The government has said in state-run media that the caseload and fatality rate are improving in Havana and a few other cities, and that the death toll should subside as more people get vaccinated. Cuba, however, has a shortage of the syringes needed to administer doses, according to Global Health Partners, a non-profit that has organised a campaign to send millions to the island.
About a quarter of Cubaʼs 11.3 million residents have received one of three vaccines that were developed and produced in the country, reports The New York Times. Professor Arachu Castro from the Tulane School of Public Health and Tropical Medicine, said the country had one of the best coronavirus responses in Latin America in the pandemic’s early stages. But this changed after November, when tourists were allowed back into the country, and worsened again after Motherʼs Day and Fatherʼs Day, when many Cubans gathered with their families.

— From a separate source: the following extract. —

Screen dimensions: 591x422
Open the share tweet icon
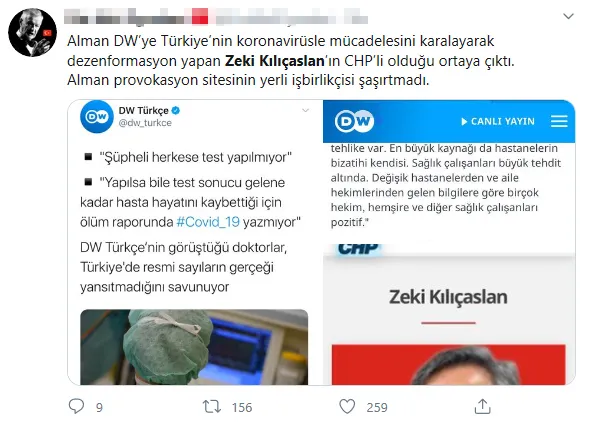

The number of new daily cases increased exponentially for nine straight weeks this summer, and more than 100,000 people are currently in COVID-19 isolation centres for monitoring, about half of whom have tested positive, says a 9 August report by the Pan American Health Organization.
Ciro Ugarte, the agencyʼs director of health emergencies, said COVID deaths in Cuba had risen 20% last week compared with the previous week. The lack of essential supplies to treat COVID-19 and other illnesses deepened the problems, he said, adding that the organisation sent testing kits and other materials to Cuba.
Dr Alexander J. Figueredo Izaguirre said he was fired earlier this year when he criticised the poor state of Cuban hospitals after his grandfather’s death. “The health care system has collapsed,” he said. “The funeral homes canʼt cope, the hospitals canʼt cope, the clinics canʼt cope. We have been struggling for a year and a half in this battle against this disease — without weapons — when hundreds and thousands of people are dying.”